Origini e obiettivi della Seconda Internazionale
La Seconda Internazionale fu una federazione di partiti nazionali autonomi e sovrani, la cui principale funzione fu quella di coordinamento, e i cui congressi erano un luogo fondamentale incontro e discussione sui problemi d’interesse comune ai partiti. Il fine comune di questi ultimi era il superamento del sistema capitalistico e l’affermazione del socialismo.
Fondazione e primi obiettivi
Nel 1889 i rappresentanti dei partiti europei, principalmente di ispirazione marxista, si riunirono a Parigi, dando vita alla Seconda Internazionale. Qui approvarono importanti deliberazioni: fissarono come obiettivo primario del movimento operaio la giornata lavorativa di otto ore e proclamarono il primo maggio giornata mondiale di lotta. Tuttavia la sua nascita fu ufficialmente sancita a Bruxelles nel 1891: la sua composizione risultò più omogenea della prima (nata a Londra nel 1864) perché ne furono esclusi i partiti anarchici. Le origini del conflitto tra anarchici e marxisti risiedeva nel problema di quale società creare una volta superato il capitalismo e in che modo arrivare a quest’ultima.
Dottrina e divisioni interne
La dottrina ufficiale adottata dalla Seconda Internazionale fu il marxismo, nella versione elaborata e divulgata da Engels, che poneva l’accento sulla partecipazione alle elezioni e sulla lotta per la democrazia e le riforme. Col passare del tempo si vennero a creare internamente due tendenze opposte e in conflitto tra loro: quella riformista, secondo la quale per arrivare al socialismo erano necessarie riforme e la collaborazione con il governo, e quella massimalista, che vedeva nella rivoluzione radicale l’unica via per arrivare all’affermazione del socialismo.

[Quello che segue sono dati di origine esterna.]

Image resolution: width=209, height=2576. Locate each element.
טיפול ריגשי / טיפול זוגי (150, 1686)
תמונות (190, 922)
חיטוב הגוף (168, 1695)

Scioglimento e conflitti interni
La Seconda Internazionale si scioglierà con lo scoppio della Prima Guerra Mondiale per il conflitto tra partiti interventisti e non interventisti all'interno di essa.
Domande da interrogazione
- Quali furono gli obiettivi principali della Seconda Internazionale?
- Quali erano le differenze tra le tendenze interne della Seconda Internazionale?
- Quando e perché si sciolse la Seconda Internazionale?
La Seconda Internazionale mirava al superamento del sistema capitalistico e all'affermazione del socialismo, con obiettivi specifici come la giornata lavorativa di otto ore e la proclamazione del primo maggio come giornata mondiale di lotta.
All'interno della Seconda Internazionale si svilupparono due tendenze opposte: quella riformista, che sosteneva la necessità di riforme e collaborazione con il governo, e quella massimalista, che considerava la rivoluzione radicale come l'unica via per raggiungere il socialismo.
La Seconda Internazionale si sciolse con lo scoppio della Prima Guerra Mondiale a causa dei conflitti interni tra partiti interventisti e non interventisti.